### EXERCISE MATERIAL
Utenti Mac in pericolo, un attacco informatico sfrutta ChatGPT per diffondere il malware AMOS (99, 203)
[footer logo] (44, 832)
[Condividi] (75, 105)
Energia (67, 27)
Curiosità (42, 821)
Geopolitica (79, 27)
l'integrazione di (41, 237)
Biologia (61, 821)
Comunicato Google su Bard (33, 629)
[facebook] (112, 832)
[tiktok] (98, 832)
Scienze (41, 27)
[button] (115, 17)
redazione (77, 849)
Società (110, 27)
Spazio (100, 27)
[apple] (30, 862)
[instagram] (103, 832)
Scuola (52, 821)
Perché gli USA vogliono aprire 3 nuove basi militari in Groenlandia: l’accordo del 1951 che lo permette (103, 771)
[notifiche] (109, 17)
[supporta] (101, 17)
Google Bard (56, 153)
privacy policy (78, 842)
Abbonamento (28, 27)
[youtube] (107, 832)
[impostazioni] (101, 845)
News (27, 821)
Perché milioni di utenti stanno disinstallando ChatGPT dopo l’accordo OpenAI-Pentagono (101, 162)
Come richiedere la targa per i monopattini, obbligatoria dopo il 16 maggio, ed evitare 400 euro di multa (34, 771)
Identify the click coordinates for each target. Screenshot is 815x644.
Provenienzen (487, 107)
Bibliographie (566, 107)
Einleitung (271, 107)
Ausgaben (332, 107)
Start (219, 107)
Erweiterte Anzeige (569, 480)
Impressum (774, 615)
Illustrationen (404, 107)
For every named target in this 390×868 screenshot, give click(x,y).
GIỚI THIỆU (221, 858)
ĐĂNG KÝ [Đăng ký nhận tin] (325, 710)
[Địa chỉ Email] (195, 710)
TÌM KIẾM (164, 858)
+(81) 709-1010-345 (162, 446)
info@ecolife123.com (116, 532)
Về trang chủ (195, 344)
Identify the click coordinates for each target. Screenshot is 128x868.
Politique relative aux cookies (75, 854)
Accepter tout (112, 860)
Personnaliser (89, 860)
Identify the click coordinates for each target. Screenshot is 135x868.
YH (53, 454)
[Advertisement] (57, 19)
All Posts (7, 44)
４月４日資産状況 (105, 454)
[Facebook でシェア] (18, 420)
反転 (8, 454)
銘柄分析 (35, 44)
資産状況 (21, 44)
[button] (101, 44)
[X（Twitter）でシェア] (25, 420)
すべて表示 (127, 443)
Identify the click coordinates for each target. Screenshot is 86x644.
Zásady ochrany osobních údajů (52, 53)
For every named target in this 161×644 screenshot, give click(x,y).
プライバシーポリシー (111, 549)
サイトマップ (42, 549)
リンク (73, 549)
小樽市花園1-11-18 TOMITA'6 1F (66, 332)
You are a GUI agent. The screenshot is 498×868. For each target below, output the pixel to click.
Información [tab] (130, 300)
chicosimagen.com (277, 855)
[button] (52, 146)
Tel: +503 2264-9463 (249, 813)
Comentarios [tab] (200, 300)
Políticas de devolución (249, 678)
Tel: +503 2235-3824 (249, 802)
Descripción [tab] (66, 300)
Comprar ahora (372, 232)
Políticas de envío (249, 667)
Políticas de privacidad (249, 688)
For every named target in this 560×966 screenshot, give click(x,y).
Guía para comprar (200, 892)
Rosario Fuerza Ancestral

### TASK DIRECTIONS
Please lay out everything from the line containing "All Posts (7, 44)" down to the end of the material as a Markdown table with the columns Row and Line, numbering each row and leaving out blank lines.

### WRITTEN SOLUTION
| Row | Line |
|---|---|
| 1 | All Posts (7, 44) |
| 2 | ４月４日資産状況 (105, 454) |
| 3 | [Facebook でシェア] (18, 420) |
| 4 | 反転 (8, 454) |
| 5 | 銘柄分析 (35, 44) |
| 6 | 資産状況 (21, 44) |
| 7 | [button] (101, 44) |
| 8 | [X（Twitter）でシェア] (25, 420) |
| 9 | すべて表示 (127, 443) |
| 10 | Identify the click coordinates for each target. Screenshot is 86x644. |
| 11 | Zásady ochrany osobních údajů (52, 53) |
| 12 | For every named target in this 161×644 screenshot, give click(x,y). |
| 13 | プライバシーポリシー (111, 549) |
| 14 | サイトマップ (42, 549) |
| 15 | リンク (73, 549) |
| 16 | 小樽市花園1-11-18 TOMITA'6 1F (66, 332) |
| 17 | You are a GUI agent. The screenshot is 498×868. For each target below, output the pixel to click. |
| 18 | Información [tab] (130, 300) |
| 19 | chicosimagen.com (277, 855) |
| 20 | [button] (52, 146) |
| 21 | Tel: +503 2264-9463 (249, 813) |
| 22 | Comentarios [tab] (200, 300) |
| 23 | Políticas de devolución (249, 678) |
| 24 | Tel: +503 2235-3824 (249, 802) |
| 25 | Descripción [tab] (66, 300) |
| 26 | Comprar ahora (372, 232) |
| 27 | Políticas de envío (249, 667) |
| 28 | Políticas de privacidad (249, 688) |
| 29 | For every named target in this 560×966 screenshot, give click(x,y). |
| 30 | Guía para comprar (200, 892) |
| 31 | Rosario Fuerza Ancestral |